The best we have: Loudness normalization and loudness standards

As mentioned before, human hearing has the issue that it hears sound differently depending on the frequency, which means normalizing purely based on volume does not give accurate (to the human ear) results. As well, there are other concerns -- stretches of silence throwing off averages, the need to still have sometimes loud sounds, and others.

The industry attempted a number of different ways to measure loudness, eventually standardizing on Recommendation ITU-R BS.1770, along with a sprinkling of EBU Tech 3341 (and previously EBU R 128). The contents of these standards are very dry and math-heavy, but the basics are:

  • An audio signal's level is based on not only the raw volume of the signal, but also on the frequency of the signal, based on a mathematical model of human hearing. Two signals with the same loudness measurement will sound the same (more or less) to a human, regardless of the frequency of each.

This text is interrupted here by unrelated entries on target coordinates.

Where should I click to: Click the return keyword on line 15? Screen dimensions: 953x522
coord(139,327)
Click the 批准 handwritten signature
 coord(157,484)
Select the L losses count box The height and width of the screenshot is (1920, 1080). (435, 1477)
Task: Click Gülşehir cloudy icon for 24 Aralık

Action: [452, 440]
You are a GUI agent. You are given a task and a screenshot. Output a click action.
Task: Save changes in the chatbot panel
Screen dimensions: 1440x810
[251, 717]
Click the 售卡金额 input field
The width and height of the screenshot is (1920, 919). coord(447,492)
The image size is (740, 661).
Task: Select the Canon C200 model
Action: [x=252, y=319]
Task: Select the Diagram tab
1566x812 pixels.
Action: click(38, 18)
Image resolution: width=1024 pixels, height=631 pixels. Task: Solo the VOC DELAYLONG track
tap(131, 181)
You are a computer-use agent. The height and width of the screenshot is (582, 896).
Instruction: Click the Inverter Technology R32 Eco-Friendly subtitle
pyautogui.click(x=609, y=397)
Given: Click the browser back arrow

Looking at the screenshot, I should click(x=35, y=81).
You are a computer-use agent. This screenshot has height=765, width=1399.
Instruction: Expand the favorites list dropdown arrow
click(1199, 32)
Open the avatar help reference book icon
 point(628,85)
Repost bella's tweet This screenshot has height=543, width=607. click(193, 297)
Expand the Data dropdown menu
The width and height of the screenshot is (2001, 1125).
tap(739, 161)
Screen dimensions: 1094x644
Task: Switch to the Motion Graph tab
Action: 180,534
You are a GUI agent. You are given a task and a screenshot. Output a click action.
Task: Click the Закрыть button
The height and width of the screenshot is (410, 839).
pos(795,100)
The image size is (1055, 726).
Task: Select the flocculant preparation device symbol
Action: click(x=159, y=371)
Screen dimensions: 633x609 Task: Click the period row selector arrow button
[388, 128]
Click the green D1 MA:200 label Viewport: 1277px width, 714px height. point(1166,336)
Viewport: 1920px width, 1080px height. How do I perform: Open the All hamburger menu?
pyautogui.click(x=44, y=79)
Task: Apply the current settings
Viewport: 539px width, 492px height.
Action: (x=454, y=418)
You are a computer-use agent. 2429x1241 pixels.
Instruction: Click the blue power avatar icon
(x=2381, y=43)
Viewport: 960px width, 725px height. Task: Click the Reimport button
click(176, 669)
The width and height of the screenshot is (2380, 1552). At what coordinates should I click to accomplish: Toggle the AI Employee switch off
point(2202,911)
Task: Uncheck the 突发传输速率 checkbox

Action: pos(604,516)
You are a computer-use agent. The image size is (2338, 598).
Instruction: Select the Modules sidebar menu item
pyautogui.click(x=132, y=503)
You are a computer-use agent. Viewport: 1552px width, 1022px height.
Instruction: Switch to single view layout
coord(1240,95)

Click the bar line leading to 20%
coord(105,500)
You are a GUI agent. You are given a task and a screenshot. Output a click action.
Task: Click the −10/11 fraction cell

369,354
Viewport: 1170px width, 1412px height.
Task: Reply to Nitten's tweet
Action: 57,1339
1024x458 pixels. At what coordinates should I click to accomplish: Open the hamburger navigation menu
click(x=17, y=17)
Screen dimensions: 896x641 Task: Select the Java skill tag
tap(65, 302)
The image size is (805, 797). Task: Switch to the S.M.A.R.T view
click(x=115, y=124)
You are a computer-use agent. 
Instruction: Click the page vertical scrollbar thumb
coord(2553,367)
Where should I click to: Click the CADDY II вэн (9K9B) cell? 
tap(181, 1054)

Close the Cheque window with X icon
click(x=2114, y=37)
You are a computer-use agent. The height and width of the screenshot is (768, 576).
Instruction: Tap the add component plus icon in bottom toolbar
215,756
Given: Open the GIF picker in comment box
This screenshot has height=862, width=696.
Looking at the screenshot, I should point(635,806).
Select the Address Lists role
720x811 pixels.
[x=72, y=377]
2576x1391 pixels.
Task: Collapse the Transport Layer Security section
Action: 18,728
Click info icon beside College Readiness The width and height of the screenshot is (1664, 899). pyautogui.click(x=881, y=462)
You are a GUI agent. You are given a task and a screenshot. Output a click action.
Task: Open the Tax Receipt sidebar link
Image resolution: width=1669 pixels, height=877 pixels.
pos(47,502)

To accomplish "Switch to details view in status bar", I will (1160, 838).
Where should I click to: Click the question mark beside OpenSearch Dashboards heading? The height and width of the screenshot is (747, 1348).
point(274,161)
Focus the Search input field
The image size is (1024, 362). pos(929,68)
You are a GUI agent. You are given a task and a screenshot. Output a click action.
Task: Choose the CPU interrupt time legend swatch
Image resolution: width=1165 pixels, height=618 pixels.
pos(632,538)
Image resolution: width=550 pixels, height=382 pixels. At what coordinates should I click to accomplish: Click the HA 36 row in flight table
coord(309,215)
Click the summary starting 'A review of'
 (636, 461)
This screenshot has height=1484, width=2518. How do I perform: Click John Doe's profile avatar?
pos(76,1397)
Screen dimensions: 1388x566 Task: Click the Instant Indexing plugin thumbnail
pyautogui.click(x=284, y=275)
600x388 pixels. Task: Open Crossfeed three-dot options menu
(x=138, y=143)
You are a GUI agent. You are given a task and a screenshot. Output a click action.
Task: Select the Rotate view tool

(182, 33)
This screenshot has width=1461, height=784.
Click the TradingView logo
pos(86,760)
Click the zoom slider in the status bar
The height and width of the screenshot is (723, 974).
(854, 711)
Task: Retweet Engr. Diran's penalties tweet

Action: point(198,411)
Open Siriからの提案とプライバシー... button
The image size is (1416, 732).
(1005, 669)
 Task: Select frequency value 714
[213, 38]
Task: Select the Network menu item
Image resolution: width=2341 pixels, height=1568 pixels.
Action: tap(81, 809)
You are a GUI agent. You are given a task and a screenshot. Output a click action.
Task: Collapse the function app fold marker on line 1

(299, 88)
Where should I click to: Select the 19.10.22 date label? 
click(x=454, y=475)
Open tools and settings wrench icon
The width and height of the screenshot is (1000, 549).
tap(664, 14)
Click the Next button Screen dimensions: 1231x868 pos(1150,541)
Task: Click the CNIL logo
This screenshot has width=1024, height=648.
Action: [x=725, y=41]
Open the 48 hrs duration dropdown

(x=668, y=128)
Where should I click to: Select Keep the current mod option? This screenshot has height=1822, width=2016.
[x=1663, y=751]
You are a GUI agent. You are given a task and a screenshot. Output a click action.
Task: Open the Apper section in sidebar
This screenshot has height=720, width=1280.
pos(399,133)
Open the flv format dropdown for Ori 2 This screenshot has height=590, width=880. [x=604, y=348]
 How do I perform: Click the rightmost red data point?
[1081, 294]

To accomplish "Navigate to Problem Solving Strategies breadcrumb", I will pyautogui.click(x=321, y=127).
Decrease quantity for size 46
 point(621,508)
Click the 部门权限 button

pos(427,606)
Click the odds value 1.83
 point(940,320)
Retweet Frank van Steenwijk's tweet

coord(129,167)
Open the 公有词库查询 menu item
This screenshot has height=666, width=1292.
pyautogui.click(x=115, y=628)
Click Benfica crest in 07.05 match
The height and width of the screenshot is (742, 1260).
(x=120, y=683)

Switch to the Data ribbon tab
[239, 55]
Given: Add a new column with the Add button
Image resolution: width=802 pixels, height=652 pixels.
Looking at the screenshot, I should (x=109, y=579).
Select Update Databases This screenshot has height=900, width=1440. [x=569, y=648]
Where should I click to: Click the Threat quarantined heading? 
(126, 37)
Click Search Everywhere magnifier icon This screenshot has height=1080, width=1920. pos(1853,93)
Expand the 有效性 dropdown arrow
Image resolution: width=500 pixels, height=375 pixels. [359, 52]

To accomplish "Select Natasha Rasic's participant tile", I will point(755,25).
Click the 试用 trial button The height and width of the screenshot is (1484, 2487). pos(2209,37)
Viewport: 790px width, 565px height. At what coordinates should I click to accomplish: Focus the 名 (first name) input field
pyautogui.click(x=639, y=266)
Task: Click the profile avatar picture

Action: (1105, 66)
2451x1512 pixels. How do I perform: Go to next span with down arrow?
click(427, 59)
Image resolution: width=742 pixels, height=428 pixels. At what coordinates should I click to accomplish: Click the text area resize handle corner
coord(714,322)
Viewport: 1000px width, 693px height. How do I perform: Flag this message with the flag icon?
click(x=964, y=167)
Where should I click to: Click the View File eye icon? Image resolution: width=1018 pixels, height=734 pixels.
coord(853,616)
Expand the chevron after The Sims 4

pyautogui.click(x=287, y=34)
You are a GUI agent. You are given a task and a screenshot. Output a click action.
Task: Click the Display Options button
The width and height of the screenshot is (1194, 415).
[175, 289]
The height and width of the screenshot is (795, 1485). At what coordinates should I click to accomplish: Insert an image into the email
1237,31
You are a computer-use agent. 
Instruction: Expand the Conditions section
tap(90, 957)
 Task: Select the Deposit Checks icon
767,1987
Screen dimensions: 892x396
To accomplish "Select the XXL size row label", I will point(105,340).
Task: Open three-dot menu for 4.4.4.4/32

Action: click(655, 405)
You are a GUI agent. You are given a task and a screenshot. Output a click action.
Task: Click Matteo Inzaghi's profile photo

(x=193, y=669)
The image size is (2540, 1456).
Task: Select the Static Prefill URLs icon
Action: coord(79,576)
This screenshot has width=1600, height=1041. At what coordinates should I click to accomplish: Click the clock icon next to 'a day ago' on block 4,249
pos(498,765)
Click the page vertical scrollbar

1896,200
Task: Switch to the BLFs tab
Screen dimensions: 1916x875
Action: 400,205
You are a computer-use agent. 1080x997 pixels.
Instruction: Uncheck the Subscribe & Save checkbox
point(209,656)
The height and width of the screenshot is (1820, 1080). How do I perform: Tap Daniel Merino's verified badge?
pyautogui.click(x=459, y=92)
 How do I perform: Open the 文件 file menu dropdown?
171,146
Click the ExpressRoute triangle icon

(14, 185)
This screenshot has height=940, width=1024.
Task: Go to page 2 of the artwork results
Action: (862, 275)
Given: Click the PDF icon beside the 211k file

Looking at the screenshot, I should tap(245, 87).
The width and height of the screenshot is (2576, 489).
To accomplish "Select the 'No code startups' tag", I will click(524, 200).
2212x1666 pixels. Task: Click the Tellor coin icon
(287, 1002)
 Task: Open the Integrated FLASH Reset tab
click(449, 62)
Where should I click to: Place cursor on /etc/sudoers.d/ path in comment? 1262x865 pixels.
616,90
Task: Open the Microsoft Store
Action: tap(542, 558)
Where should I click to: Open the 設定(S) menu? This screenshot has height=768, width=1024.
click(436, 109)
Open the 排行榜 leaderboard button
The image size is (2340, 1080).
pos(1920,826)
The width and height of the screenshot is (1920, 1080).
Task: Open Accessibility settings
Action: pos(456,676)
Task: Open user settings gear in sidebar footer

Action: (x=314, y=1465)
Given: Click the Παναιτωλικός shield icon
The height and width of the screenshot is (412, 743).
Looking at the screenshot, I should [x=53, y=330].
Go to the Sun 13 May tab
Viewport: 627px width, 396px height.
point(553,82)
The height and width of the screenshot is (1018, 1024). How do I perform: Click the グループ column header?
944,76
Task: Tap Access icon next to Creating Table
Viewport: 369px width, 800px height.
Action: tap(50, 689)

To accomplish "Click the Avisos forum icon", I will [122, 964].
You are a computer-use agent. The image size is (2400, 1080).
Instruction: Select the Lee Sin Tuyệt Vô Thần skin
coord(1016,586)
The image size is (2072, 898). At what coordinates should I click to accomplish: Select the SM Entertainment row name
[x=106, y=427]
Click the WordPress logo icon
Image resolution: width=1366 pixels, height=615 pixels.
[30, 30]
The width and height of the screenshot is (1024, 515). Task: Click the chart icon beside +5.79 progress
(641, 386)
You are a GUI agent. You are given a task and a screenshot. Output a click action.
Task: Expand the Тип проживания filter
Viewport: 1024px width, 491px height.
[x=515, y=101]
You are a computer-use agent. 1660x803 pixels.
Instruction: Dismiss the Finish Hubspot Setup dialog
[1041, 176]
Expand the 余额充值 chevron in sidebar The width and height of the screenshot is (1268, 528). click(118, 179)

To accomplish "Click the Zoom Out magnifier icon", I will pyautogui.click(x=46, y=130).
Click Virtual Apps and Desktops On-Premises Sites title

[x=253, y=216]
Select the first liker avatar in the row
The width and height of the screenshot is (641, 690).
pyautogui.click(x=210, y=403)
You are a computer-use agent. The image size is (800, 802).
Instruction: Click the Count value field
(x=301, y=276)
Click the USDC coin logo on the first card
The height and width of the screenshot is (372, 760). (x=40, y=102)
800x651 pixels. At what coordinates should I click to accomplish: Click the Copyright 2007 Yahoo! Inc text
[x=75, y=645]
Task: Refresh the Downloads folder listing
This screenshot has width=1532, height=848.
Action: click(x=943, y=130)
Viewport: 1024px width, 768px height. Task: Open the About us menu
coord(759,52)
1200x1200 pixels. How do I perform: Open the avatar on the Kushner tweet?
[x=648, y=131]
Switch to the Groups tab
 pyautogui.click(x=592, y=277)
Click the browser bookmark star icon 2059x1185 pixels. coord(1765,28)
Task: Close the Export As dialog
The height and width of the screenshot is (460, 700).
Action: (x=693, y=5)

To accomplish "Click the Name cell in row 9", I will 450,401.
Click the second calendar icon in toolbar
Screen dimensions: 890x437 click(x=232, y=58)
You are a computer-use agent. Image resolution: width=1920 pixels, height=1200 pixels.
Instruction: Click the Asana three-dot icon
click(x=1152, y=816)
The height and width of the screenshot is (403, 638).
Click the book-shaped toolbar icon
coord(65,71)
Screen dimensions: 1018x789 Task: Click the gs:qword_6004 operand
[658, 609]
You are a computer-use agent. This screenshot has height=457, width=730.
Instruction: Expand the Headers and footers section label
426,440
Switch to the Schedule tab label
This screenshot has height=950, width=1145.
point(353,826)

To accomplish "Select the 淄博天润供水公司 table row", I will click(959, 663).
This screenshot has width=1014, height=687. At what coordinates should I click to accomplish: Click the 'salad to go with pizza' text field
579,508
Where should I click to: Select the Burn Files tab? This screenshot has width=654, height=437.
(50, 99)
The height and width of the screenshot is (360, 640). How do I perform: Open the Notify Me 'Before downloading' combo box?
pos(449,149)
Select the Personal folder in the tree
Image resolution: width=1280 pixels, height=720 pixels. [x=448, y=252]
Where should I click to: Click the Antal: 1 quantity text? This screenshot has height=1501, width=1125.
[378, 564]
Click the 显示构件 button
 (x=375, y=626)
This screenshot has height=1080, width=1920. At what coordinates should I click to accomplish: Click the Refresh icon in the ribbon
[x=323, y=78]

  • Periods of silence below a certain level (generally -70dB) are ignored

  • Three measurements are ultimately produced for sections of audio at a given timescale. The measurements/timescales are:

    • Momentary Loudness (M): An extremely short term measurement, using a sliding window of 0.4 seconds
    • Short-term Loudness (S): A longer measurement, using a sliding window of 3 seconds
    • Integrated Loudness (I): An overall measurement of the entire media (song, commercial, whatever is appropriate to the specific medium)

Refs

Footnotes

Footnotes

  1. We're playing a bit fast and loose with the math here, since sound data is logarithmic, but this explanation suffices for our purposes

  2. https://pressbooks.pub/sound/chapter/frequency-and-loudness-perception/

  3. Modern digital audio is generally using 16-bit or 24-bit audio, but we're using 8-bit audio here because the numbers are smaller, so are easier to read. 8-bit audio is definitely used in the real world though -- the landline phone system, for example, uses 8-bit samples for the audio.